● TASK TO CARRY OUT
Copy verbatim the lines from the start of the records through the line containing "click(x=1404, y=165)", inclusive.

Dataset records
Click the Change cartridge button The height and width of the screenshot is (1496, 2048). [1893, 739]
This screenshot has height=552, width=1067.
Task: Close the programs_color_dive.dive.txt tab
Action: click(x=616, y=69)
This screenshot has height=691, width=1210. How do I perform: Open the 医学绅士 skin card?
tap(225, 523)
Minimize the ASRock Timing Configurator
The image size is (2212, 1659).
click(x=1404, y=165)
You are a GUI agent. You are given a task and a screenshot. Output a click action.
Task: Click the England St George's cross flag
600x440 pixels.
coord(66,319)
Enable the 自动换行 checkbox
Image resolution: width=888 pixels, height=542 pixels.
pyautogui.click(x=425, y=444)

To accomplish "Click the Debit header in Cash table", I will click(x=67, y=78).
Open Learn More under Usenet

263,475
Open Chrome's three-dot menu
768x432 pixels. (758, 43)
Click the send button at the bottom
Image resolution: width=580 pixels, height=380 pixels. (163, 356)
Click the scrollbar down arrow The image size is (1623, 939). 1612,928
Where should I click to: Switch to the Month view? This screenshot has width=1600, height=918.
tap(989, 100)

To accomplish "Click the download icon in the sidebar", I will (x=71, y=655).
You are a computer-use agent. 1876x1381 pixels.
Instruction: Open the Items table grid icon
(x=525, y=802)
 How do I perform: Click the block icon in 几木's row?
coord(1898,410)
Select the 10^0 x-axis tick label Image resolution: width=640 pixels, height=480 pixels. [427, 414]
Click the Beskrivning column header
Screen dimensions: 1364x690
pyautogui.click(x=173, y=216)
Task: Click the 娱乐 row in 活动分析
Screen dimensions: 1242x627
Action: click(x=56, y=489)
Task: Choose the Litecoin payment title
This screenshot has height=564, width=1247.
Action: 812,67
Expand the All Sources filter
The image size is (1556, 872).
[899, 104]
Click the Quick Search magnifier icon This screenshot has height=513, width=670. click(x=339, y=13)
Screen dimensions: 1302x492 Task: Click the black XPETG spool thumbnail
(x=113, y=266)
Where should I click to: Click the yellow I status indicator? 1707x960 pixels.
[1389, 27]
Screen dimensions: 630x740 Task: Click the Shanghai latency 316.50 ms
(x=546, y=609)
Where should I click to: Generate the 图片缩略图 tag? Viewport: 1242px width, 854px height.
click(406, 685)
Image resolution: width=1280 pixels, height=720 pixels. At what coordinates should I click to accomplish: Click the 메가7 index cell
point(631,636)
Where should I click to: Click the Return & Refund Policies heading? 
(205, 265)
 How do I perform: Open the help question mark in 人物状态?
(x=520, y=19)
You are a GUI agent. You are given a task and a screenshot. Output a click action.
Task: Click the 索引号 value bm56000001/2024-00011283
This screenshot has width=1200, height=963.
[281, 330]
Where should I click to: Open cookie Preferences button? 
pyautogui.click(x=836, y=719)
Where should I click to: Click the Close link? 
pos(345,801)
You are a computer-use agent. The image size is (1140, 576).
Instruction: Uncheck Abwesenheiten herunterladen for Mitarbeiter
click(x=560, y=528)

● IN RESPONSE
Click the Change cartridge button The height and width of the screenshot is (1496, 2048). [1893, 739]
This screenshot has height=552, width=1067.
Task: Close the programs_color_dive.dive.txt tab
Action: click(x=616, y=69)
This screenshot has height=691, width=1210. How do I perform: Open the 医学绅士 skin card?
tap(225, 523)
Minimize the ASRock Timing Configurator
The image size is (2212, 1659).
click(x=1404, y=165)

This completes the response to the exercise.